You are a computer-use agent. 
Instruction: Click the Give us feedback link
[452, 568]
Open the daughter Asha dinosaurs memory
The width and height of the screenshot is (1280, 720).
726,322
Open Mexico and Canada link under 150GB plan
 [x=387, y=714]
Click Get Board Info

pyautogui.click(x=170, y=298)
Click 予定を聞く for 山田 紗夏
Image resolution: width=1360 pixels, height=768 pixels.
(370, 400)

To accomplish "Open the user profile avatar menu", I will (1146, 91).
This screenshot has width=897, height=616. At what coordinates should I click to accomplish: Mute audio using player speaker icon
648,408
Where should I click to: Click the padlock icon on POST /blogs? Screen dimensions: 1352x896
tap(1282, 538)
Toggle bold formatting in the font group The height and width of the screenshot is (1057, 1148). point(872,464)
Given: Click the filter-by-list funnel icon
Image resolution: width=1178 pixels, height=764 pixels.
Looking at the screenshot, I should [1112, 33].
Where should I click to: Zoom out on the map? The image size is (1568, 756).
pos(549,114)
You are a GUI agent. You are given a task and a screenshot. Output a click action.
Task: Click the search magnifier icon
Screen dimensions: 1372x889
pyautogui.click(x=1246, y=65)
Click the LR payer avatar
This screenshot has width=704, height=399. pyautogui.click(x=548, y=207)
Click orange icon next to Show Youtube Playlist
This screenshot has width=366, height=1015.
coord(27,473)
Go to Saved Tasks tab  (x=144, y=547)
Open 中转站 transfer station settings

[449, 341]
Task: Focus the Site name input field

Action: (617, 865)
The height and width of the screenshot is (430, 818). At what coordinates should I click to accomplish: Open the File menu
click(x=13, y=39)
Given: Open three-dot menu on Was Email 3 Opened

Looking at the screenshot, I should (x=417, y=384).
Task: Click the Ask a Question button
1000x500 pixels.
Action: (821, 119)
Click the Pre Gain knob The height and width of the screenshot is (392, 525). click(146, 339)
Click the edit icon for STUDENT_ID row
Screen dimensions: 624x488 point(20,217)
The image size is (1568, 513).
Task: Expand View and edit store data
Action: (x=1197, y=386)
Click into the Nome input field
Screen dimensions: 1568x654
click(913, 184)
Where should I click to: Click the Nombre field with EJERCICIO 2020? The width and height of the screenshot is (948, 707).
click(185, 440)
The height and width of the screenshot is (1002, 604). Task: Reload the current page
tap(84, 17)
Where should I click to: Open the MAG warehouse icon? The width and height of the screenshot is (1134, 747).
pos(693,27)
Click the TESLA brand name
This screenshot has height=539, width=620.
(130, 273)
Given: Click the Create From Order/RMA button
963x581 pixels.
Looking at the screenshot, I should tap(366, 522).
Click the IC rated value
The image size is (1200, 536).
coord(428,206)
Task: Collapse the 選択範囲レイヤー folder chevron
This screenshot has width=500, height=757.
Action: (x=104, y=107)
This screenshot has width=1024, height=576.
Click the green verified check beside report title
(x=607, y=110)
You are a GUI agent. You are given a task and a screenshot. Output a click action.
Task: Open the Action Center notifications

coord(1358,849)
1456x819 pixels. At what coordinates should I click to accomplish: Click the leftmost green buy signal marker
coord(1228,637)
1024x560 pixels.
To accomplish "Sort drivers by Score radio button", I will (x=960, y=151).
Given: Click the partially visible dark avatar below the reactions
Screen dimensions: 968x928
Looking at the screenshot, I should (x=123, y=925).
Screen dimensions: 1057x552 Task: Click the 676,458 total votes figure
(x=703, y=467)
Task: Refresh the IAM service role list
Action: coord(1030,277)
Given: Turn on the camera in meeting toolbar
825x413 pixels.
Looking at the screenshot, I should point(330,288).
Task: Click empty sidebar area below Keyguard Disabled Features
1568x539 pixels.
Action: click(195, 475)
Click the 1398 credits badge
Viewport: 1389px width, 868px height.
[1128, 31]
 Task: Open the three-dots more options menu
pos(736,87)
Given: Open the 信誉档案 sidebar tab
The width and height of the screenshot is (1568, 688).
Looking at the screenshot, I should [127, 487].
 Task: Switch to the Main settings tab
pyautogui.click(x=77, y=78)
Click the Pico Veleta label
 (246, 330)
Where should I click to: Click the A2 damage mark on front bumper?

● ● ● ● ● ● ●

**GIVEN REQUEST:**
Can you put every line of the listing above into a JSON list of strings, one string per line, with the blank lines left out?

**THE COMPLETED TASK:**
[
  "You are a computer-use agent. ",
  "Instruction: Click the Give us feedback link",
  "[452, 568]",
  "Open the daughter Asha dinosaurs memory",
  "The width and height of the screenshot is (1280, 720).",
  "726,322",
  "Open Mexico and Canada link under 150GB plan",
  " [x=387, y=714]",
  "Click Get Board Info",
  "pyautogui.click(x=170, y=298)",
  "Click 予定を聞く for 山田 紗夏",
  "Image resolution: width=1360 pixels, height=768 pixels.",
  "(370, 400)",
  "To accomplish \"Open the user profile avatar menu\", I will (1146, 91).",
  "This screenshot has width=897, height=616. At what coordinates should I click to accomplish: Mute audio using player speaker icon",
  "648,408",
  "Where should I click to: Click the padlock icon on POST /blogs? Screen dimensions: 1352x896",
  "tap(1282, 538)",
  "Toggle bold formatting in the font group The height and width of the screenshot is (1057, 1148). point(872,464)",
  "Given: Click the filter-by-list funnel icon",
  "Image resolution: width=1178 pixels, height=764 pixels.",
  "Looking at the screenshot, I should [1112, 33].",
  "Where should I click to: Zoom out on the map? The image size is (1568, 756).",
  "pos(549,114)",
  "You are a GUI agent. You are given a task and a screenshot. Output a click action.",
  "Task: Click the search magnifier icon",
  "Screen dimensions: 1372x889",
  "pyautogui.click(x=1246, y=65)",
  "Click the LR payer avatar",
  "This screenshot has width=704, height=399. pyautogui.click(x=548, y=207)",
  "Click orange icon next to Show Youtube Playlist",
  "This screenshot has width=366, height=1015.",
  "coord(27,473)",
  "Go to Saved Tasks tab  (x=144, y=547)",
  "Open 中转站 transfer station settings",
  "[449, 341]",
  "Task: Focus the Site name input field",
  "Action: (617, 865)",
  "The height and width of the screenshot is (430, 818). At what coordinates should I click to accomplish: Open the File menu",
  "click(x=13, y=39)",
  "Given: Open three-dot menu on Was Email 3 Opened",
  "Looking at the screenshot, I should (x=417, y=384).",
  "Task: Click the Ask a Question button",
  "1000x500 pixels.",
  "Action: (821, 119)",
  "Click the Pre Gain knob The height and width of the screenshot is (392, 525). click(146, 339)",
  "Click the edit icon for STUDENT_ID row",
  "Screen dimensions: 624x488 point(20,217)",
  "The image size is (1568, 513).",
  "Task: Expand View and edit store data",
  "Action: (x=1197, y=386)",
  "Click into the Nome input field",
  "Screen dimensions: 1568x654",
  "click(913, 184)",
  "Where should I click to: Click the Nombre field with EJERCICIO 2020? The width and height of the screenshot is (948, 707).",
  "click(185, 440)",
  "The height and width of the screenshot is (1002, 604). Task: Reload the current page",
  "tap(84, 17)",
  "Where should I click to: Open the MAG warehouse icon? The width and height of the screenshot is (1134, 747).",
  "pos(693,27)",
  "Click the TESLA brand name",
  "This screenshot has height=539, width=620.",
  "(130, 273)",
  "Given: Click the Create From Order/RMA button",
  "963x581 pixels.",
  "Looking at the screenshot, I should tap(366, 522).",
  "Click the IC rated value",
  "The image size is (1200, 536).",
  "coord(428,206)",
  "Task: Collapse the 選択範囲レイヤー folder chevron",
  "This screenshot has width=500, height=757.",
  "Action: (x=104, y=107)",
  "This screenshot has width=1024, height=576.",
  "Click the green verified check beside report title",
  "(x=607, y=110)",
  "You are a GUI agent. You are given a task and a screenshot. Output a click action.",
  "Task: Open the Action Center notifications",
  "coord(1358,849)",
  "1456x819 pixels. At what coordinates should I click to accomplish: Click the leftmost green buy signal marker",
  "coord(1228,637)",
  "1024x560 pixels.",
  "To accomplish \"Sort drivers by Score radio button\", I will (x=960, y=151).",
  "Given: Click the partially visible dark avatar below the reactions",
  "Screen dimensions: 968x928",
  "Looking at the screenshot, I should (x=123, y=925).",
  "Screen dimensions: 1057x552 Task: Click the 676,458 total votes figure",
  "(x=703, y=467)",
  "Task: Refresh the IAM service role list",
  "Action: coord(1030,277)",
  "Given: Turn on the camera in meeting toolbar",
  "825x413 pixels.",
  "Looking at the screenshot, I should point(330,288).",
  "Task: Click empty sidebar area below Keyguard Disabled Features",
  "1568x539 pixels.",
  "Action: click(195, 475)",
  "Click the 1398 credits badge",
  "Viewport: 1389px width, 868px height.",
  "[1128, 31]",
  " Task: Open the three-dots more options menu",
  "pos(736,87)",
  "Given: Open the 信誉档案 sidebar tab",
  "The width and height of the screenshot is (1568, 688).",
  "Looking at the screenshot, I should [127, 487].",
  " Task: Switch to the Main settings tab",
  "pyautogui.click(x=77, y=78)",
  "Click the Pico Veleta label",
  " (246, 330)",
  "Where should I click to: Click the A2 damage mark on front bumper?"
]